*HOW TO COMPLETE THIS TASK*
Please restate the following records word for word.

[Stored records]
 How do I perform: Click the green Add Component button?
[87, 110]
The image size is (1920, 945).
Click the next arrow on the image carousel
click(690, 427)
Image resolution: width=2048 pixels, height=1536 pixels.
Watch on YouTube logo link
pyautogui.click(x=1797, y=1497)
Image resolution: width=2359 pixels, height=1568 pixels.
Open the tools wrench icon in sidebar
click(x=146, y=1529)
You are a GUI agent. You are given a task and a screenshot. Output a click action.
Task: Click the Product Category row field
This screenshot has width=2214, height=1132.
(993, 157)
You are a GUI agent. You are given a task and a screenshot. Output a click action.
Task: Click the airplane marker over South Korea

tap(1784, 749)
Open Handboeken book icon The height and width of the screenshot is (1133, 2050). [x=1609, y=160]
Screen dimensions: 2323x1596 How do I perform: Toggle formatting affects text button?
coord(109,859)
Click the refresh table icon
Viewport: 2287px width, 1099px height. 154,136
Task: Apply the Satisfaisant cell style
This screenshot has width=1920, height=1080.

*RESPONSE AREA*
 How do I perform: Click the green Add Component button?
[87, 110]
The image size is (1920, 945).
Click the next arrow on the image carousel
click(690, 427)
Image resolution: width=2048 pixels, height=1536 pixels.
Watch on YouTube logo link
pyautogui.click(x=1797, y=1497)
Image resolution: width=2359 pixels, height=1568 pixels.
Open the tools wrench icon in sidebar
click(x=146, y=1529)
You are a GUI agent. You are given a task and a screenshot. Output a click action.
Task: Click the Product Category row field
This screenshot has width=2214, height=1132.
(993, 157)
You are a GUI agent. You are given a task and a screenshot. Output a click action.
Task: Click the airplane marker over South Korea

tap(1784, 749)
Open Handboeken book icon The height and width of the screenshot is (1133, 2050). [x=1609, y=160]
Screen dimensions: 2323x1596 How do I perform: Toggle formatting affects text button?
coord(109,859)
Click the refresh table icon
Viewport: 2287px width, 1099px height. 154,136
Task: Apply the Satisfaisant cell style
This screenshot has width=1920, height=1080.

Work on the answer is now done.